Cross between super meat boy and metal gear solid... it has a level editor and its free 

http://www.stealthbastard.com/


----------



## Kid_Eternity (Nov 7, 2011)

Heh like the name.


----------



## grit (Nov 7, 2011)

Kid_Eternity said:


> Heh like the name.



Download it play it buy the game they are promoting! They deserve it!


----------



## Kid_Eternity (Nov 7, 2011)

grit said:


> Download it play it buy the game they are promoting! They deserve it!



I would but It's Windows only...


----------



## grit (Nov 7, 2011)

Kid_Eternity said:


> I would but It's Windows only...



What os do you use? if its Linux just run it through WINE.


----------



## Kid_Eternity (Nov 7, 2011)

OSX Lion.


----------



## grit (Nov 7, 2011)

Kid_Eternity said:


> OSX Lion.



Ohh you're one of *them* 

Sure dont you have a dual boot for using *real* software?


----------



## Yetman (Nov 7, 2011)

Looks ace


----------



## Kid_Eternity (Nov 7, 2011)

grit said:


> Ohh you're one of *them*
> 
> Sure dont you have a dual boot for using *real* software?
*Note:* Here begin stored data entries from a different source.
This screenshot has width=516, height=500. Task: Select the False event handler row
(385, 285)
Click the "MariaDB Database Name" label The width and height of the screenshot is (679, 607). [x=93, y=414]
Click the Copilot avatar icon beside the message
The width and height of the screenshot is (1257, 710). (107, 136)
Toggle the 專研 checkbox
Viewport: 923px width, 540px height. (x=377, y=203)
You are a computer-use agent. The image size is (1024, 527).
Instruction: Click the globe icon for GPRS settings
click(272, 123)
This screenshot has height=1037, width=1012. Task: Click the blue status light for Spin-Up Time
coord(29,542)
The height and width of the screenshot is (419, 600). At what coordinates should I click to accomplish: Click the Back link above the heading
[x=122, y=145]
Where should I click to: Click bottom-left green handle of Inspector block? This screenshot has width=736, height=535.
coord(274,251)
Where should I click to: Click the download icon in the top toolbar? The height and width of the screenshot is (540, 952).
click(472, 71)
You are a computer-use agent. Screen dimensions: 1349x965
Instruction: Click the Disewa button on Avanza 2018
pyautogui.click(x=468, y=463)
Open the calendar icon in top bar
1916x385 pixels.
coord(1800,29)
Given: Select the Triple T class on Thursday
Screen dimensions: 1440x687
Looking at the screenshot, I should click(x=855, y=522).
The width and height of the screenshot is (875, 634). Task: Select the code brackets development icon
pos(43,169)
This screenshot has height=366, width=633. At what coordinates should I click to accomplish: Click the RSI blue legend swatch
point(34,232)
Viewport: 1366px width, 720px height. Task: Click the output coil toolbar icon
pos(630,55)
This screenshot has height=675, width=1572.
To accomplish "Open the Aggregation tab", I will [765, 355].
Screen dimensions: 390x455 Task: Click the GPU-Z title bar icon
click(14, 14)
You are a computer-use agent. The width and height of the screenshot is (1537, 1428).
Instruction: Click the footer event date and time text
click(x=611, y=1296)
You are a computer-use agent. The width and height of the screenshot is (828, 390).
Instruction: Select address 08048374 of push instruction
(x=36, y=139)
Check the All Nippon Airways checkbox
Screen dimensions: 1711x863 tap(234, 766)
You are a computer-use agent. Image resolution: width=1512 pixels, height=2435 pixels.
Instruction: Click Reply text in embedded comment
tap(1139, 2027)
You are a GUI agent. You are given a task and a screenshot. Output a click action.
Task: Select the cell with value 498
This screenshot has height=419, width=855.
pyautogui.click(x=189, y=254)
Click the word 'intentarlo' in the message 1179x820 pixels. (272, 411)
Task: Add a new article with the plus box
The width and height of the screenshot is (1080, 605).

Haha! Well I have an old w7 laptop too but it's upon recent use the bastard thing is on its last legs...might be time to pick up a cheapie win lappy.


----------



## Sunray (Nov 8, 2011)

doesn't work for me.


----------



## stuff_it (Nov 8, 2011)

Kid_Eternity said:


> Haha! Well I have an _*old w7*_ laptop too but it's upon recent use the bastard thing is on its last legs...might be time to pick up a cheapie win lappy.


Hark at you Mr posh!


----------



## grit (Nov 8, 2011)

Sunray said:


> doesn't work for me.



What problem are you having?


----------



## stuff_it (Nov 8, 2011)

Getting back out of it is a bit shonky, there's no 'press esc to minimize' how the fuck is anyone supposed to play from work?


----------



## Kid_Eternity (Nov 8, 2011)

stuff_it said:


> Hark at you Mr posh!



Hey what can I say I like gadgets and it's always nice to have different platforms on hand.


----------



## stuff_it (Nov 8, 2011)

Kid_Eternity said:


> Hey what can I say I like gadgets and it's always nice to have different platforms on hand.


I have different platforms....the truck, the bed, the sofa, the floor....


----------



## Kid_Eternity (Nov 8, 2011)




----------